→ MATERIAL TO PROCESS
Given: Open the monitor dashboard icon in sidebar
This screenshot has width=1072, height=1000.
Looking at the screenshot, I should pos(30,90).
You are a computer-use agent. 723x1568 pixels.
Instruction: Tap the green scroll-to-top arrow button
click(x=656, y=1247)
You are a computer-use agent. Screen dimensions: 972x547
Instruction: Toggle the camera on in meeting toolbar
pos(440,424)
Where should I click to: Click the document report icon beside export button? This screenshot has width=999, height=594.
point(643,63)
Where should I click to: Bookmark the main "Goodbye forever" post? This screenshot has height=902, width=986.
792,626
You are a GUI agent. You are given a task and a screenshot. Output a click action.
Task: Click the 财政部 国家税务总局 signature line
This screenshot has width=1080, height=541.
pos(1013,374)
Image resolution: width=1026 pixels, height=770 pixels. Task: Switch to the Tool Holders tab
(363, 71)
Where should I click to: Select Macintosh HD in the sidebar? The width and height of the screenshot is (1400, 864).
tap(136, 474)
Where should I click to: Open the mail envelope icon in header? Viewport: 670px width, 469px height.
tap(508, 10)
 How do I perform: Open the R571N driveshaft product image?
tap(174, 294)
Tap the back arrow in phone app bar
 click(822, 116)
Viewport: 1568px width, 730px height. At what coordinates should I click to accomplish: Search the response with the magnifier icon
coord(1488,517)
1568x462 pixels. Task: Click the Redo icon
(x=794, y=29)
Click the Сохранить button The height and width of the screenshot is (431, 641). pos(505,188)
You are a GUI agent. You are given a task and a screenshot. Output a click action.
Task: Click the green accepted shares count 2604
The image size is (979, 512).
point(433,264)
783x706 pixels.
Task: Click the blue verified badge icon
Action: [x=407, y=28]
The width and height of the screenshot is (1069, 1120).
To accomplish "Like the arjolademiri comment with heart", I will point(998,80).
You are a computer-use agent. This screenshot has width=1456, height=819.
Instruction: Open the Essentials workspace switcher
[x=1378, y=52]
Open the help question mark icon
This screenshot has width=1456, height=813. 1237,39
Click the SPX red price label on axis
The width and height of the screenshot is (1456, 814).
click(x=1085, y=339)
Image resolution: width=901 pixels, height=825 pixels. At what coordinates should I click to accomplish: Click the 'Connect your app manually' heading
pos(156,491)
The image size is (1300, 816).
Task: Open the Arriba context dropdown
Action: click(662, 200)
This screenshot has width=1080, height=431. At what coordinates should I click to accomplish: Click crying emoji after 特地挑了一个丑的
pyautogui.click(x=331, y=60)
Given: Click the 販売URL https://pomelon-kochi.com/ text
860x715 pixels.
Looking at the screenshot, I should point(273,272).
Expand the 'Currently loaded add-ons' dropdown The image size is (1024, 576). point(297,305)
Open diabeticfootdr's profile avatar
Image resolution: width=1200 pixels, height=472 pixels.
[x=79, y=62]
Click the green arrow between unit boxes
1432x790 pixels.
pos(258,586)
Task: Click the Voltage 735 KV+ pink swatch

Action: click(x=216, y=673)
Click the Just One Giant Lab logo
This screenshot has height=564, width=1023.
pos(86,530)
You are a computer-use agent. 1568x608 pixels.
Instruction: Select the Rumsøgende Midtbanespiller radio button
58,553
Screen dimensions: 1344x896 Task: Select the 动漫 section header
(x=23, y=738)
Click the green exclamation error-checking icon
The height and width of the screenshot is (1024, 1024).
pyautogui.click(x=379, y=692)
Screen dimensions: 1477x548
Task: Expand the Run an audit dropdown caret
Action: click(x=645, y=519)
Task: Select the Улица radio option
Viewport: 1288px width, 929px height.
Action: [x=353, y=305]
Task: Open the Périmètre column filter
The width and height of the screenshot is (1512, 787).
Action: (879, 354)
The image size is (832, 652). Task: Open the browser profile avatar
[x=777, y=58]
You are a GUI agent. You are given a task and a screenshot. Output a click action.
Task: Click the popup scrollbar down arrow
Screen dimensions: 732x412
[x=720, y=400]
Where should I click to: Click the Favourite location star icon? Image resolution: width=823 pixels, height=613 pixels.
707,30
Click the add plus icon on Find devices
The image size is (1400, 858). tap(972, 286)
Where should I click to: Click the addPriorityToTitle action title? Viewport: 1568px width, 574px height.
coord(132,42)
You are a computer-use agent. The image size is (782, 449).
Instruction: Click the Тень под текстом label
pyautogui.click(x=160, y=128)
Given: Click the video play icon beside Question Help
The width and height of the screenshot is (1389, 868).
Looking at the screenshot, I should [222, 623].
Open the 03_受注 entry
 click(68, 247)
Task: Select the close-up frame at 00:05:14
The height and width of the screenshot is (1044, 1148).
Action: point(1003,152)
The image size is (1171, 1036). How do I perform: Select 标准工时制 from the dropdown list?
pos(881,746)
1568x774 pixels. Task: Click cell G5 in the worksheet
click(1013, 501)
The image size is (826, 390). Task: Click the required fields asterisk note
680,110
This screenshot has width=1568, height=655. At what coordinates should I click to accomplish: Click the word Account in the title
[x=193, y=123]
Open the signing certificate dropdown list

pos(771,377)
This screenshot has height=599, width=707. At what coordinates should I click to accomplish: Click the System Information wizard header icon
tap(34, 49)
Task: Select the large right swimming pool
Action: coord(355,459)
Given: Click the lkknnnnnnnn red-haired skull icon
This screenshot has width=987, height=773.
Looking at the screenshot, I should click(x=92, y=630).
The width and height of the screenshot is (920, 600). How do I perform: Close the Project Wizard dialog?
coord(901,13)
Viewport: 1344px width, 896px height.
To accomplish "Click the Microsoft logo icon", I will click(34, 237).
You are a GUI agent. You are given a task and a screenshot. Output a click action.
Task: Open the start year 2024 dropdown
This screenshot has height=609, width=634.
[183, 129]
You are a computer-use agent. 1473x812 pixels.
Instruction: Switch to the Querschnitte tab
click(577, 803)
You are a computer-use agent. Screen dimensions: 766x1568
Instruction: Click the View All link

→ WHAT NEEDS TO BE DONE
Rewrite all of the data above as a JSON list of strings, with one string for each line and no entries for blank lines.

→ RESPONSE TO THIS TASK
[
  "Given: Open the monitor dashboard icon in sidebar",
  "This screenshot has width=1072, height=1000.",
  "Looking at the screenshot, I should pos(30,90).",
  "You are a computer-use agent. 723x1568 pixels.",
  "Instruction: Tap the green scroll-to-top arrow button",
  "click(x=656, y=1247)",
  "You are a computer-use agent. Screen dimensions: 972x547",
  "Instruction: Toggle the camera on in meeting toolbar",
  "pos(440,424)",
  "Where should I click to: Click the document report icon beside export button? This screenshot has width=999, height=594.",
  "point(643,63)",
  "Where should I click to: Bookmark the main \"Goodbye forever\" post? This screenshot has height=902, width=986.",
  "792,626",
  "You are a GUI agent. You are given a task and a screenshot. Output a click action.",
  "Task: Click the 财政部 国家税务总局 signature line",
  "This screenshot has width=1080, height=541.",
  "pos(1013,374)",
  "Image resolution: width=1026 pixels, height=770 pixels. Task: Switch to the Tool Holders tab",
  "(363, 71)",
  "Where should I click to: Select Macintosh HD in the sidebar? The width and height of the screenshot is (1400, 864).",
  "tap(136, 474)",
  "Where should I click to: Open the mail envelope icon in header? Viewport: 670px width, 469px height.",
  "tap(508, 10)",
  " How do I perform: Open the R571N driveshaft product image?",
  "tap(174, 294)",
  "Tap the back arrow in phone app bar",
  " click(822, 116)",
  "Viewport: 1568px width, 730px height. At what coordinates should I click to accomplish: Search the response with the magnifier icon",
  "coord(1488,517)",
  "1568x462 pixels. Task: Click the Redo icon",
  "(x=794, y=29)",
  "Click the Сохранить button The height and width of the screenshot is (431, 641). pos(505,188)",
  "You are a GUI agent. You are given a task and a screenshot. Output a click action.",
  "Task: Click the green accepted shares count 2604",
  "The image size is (979, 512).",
  "point(433,264)",
  "783x706 pixels.",
  "Task: Click the blue verified badge icon",
  "Action: [x=407, y=28]",
  "The width and height of the screenshot is (1069, 1120).",
  "To accomplish \"Like the arjolademiri comment with heart\", I will point(998,80).",
  "You are a computer-use agent. This screenshot has width=1456, height=819.",
  "Instruction: Open the Essentials workspace switcher",
  "[x=1378, y=52]",
  "Open the help question mark icon",
  "This screenshot has width=1456, height=813. 1237,39",
  "Click the SPX red price label on axis",
  "The width and height of the screenshot is (1456, 814).",
  "click(x=1085, y=339)",
  "Image resolution: width=901 pixels, height=825 pixels. At what coordinates should I click to accomplish: Click the 'Connect your app manually' heading",
  "pos(156,491)",
  "The image size is (1300, 816).",
  "Task: Open the Arriba context dropdown",
  "Action: click(662, 200)",
  "This screenshot has width=1080, height=431. At what coordinates should I click to accomplish: Click crying emoji after 特地挑了一个丑的",
  "pyautogui.click(x=331, y=60)",
  "Given: Click the 販売URL https://pomelon-kochi.com/ text",
  "860x715 pixels.",
  "Looking at the screenshot, I should point(273,272).",
  "Expand the 'Currently loaded add-ons' dropdown The image size is (1024, 576). point(297,305)",
  "Open diabeticfootdr's profile avatar",
  "Image resolution: width=1200 pixels, height=472 pixels.",
  "[x=79, y=62]",
  "Click the green arrow between unit boxes",
  "1432x790 pixels.",
  "pos(258,586)",
  "Task: Click the Voltage 735 KV+ pink swatch",
  "Action: click(x=216, y=673)",
  "Click the Just One Giant Lab logo",
  "This screenshot has height=564, width=1023.",
  "pos(86,530)",
  "You are a computer-use agent. 1568x608 pixels.",
  "Instruction: Select the Rumsøgende Midtbanespiller radio button",
  "58,553",
  "Screen dimensions: 1344x896 Task: Select the 动漫 section header",
  "(x=23, y=738)",
  "Click the green exclamation error-checking icon",
  "The height and width of the screenshot is (1024, 1024).",
  "pyautogui.click(x=379, y=692)",
  "Screen dimensions: 1477x548",
  "Task: Expand the Run an audit dropdown caret",
  "Action: click(x=645, y=519)",
  "Task: Select the Улица radio option",
  "Viewport: 1288px width, 929px height.",
  "Action: [x=353, y=305]",
  "Task: Open the Périmètre column filter",
  "The width and height of the screenshot is (1512, 787).",
  "Action: (879, 354)",
  "The image size is (832, 652). Task: Open the browser profile avatar",
  "[x=777, y=58]",
  "You are a GUI agent. You are given a task and a screenshot. Output a click action.",
  "Task: Click the popup scrollbar down arrow",
  "Screen dimensions: 732x412",
  "[x=720, y=400]",
  "Where should I click to: Click the Favourite location star icon? Image resolution: width=823 pixels, height=613 pixels.",
  "707,30",
  "Click the add plus icon on Find devices",
  "The image size is (1400, 858). tap(972, 286)",
  "Where should I click to: Click the addPriorityToTitle action title? Viewport: 1568px width, 574px height.",
  "coord(132,42)",
  "You are a computer-use agent. The image size is (782, 449).",
  "Instruction: Click the Тень под текстом label",
  "pyautogui.click(x=160, y=128)",
  "Given: Click the video play icon beside Question Help",
  "The width and height of the screenshot is (1389, 868).",
  "Looking at the screenshot, I should [222, 623].",
  "Open the 03_受注 entry",
  " click(68, 247)",
  "Task: Select the close-up frame at 00:05:14",
  "The height and width of the screenshot is (1044, 1148).",
  "Action: point(1003,152)",
  "The image size is (1171, 1036). How do I perform: Select 标准工时制 from the dropdown list?",
  "pos(881,746)",
  "1568x774 pixels. Task: Click cell G5 in the worksheet",
  "click(1013, 501)",
  "The image size is (826, 390). Task: Click the required fields asterisk note",
  "680,110",
  "This screenshot has width=1568, height=655. At what coordinates should I click to accomplish: Click the word Account in the title",
  "[x=193, y=123]",
  "Open the signing certificate dropdown list",
  "pos(771,377)",
  "This screenshot has height=599, width=707. At what coordinates should I click to accomplish: Click the System Information wizard header icon",
  "tap(34, 49)",
  "Task: Select the large right swimming pool",
  "Action: coord(355,459)",
  "Given: Click the lkknnnnnnnn red-haired skull icon",
  "This screenshot has width=987, height=773.",
  "Looking at the screenshot, I should click(x=92, y=630).",
  "The width and height of the screenshot is (920, 600). How do I perform: Close the Project Wizard dialog?",
  "coord(901,13)",
  "Viewport: 1344px width, 896px height.",
  "To accomplish \"Click the Microsoft logo icon\", I will click(34, 237).",
  "You are a GUI agent. You are given a task and a screenshot. Output a click action.",
  "Task: Open the start year 2024 dropdown",
  "This screenshot has height=609, width=634.",
  "[183, 129]",
  "You are a computer-use agent. 1473x812 pixels.",
  "Instruction: Switch to the Querschnitte tab",
  "click(577, 803)",
  "You are a computer-use agent. Screen dimensions: 766x1568",
  "Instruction: Click the View All link"
]